▶ [Required work]
In the data below, find the line that contains "Given: Click the green" and the line that contains "Click the output number 3". Copy both, plus every line between them, exactly.

▶ [Material for this exercise]
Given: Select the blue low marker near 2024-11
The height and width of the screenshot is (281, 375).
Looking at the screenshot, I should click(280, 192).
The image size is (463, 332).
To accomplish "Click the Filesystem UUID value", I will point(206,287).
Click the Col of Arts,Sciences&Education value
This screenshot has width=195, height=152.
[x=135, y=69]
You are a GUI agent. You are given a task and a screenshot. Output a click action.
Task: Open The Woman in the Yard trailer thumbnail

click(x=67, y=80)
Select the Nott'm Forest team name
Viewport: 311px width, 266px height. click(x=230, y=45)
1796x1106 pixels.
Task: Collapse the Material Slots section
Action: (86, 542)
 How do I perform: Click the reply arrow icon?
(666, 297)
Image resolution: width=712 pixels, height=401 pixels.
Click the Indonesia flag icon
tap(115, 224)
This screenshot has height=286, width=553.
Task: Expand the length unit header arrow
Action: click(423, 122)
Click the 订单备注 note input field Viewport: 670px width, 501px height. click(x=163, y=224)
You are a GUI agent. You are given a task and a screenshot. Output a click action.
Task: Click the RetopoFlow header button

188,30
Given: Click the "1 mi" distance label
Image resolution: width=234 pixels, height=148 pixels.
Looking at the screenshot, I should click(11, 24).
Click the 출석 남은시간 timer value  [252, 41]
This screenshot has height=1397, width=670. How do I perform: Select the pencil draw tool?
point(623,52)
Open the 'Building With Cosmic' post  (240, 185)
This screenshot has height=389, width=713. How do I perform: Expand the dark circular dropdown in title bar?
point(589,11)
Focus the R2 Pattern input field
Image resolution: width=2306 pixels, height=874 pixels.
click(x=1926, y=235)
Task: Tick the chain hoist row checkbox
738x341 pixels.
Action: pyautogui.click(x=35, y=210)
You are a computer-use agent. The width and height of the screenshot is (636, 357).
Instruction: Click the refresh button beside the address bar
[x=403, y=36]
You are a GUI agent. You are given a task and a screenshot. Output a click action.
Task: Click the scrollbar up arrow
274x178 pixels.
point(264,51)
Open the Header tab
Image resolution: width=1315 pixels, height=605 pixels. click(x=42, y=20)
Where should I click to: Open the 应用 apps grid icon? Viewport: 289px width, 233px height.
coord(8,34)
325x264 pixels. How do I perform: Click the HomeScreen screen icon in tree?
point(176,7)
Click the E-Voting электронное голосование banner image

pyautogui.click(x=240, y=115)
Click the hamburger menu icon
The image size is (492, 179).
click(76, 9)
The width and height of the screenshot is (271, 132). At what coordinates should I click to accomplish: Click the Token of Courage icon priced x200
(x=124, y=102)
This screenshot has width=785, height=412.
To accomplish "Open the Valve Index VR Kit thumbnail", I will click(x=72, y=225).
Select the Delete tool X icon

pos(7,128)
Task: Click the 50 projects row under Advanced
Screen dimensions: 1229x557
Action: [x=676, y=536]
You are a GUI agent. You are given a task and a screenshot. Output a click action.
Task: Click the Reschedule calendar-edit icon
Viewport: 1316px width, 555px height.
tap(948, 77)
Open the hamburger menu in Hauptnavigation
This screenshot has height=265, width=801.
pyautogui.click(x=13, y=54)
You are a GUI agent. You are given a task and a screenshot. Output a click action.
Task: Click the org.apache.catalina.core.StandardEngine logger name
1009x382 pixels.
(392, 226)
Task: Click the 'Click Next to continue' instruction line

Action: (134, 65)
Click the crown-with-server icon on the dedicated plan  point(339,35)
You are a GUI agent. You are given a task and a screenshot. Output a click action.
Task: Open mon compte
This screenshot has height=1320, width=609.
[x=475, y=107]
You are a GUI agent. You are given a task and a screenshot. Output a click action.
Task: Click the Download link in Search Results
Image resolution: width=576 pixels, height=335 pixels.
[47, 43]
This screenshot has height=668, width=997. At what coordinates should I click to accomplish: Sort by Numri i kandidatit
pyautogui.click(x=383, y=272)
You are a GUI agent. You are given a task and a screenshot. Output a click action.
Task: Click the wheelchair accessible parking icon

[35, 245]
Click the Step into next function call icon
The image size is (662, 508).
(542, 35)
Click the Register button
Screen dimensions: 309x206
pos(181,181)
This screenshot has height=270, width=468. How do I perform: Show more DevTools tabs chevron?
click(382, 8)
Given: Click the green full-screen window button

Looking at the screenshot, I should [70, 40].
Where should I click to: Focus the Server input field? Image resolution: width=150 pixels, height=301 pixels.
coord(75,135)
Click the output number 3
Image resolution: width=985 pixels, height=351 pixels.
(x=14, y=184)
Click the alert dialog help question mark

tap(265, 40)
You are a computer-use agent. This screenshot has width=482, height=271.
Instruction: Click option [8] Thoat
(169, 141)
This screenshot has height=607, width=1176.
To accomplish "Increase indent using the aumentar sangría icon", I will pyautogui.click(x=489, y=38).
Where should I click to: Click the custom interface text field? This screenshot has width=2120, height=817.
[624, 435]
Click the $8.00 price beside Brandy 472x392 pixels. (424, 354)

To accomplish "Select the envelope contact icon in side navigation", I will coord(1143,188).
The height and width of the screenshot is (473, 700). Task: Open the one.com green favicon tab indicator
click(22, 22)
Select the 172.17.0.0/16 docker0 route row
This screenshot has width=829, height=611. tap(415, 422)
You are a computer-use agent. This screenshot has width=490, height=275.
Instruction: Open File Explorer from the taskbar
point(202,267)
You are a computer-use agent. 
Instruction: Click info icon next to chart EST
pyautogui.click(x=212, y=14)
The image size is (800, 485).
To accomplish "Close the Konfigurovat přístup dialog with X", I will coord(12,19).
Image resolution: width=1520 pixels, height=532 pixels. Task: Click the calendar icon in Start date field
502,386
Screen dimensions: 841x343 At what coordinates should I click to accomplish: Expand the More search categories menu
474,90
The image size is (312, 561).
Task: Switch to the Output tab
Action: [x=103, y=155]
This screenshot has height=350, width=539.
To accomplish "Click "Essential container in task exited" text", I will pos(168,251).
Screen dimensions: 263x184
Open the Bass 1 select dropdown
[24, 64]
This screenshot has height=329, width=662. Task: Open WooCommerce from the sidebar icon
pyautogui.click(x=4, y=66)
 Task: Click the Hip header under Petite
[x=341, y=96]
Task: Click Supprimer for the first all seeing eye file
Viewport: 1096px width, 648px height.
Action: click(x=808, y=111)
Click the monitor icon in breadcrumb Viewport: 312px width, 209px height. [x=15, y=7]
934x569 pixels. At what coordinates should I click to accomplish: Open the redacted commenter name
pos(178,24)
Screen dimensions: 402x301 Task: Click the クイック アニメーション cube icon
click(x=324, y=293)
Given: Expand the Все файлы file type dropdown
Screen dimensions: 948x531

▶ [Task solution]
Given: Click the green full-screen window button

Looking at the screenshot, I should [70, 40].
Where should I click to: Focus the Server input field? Image resolution: width=150 pixels, height=301 pixels.
coord(75,135)
Click the output number 3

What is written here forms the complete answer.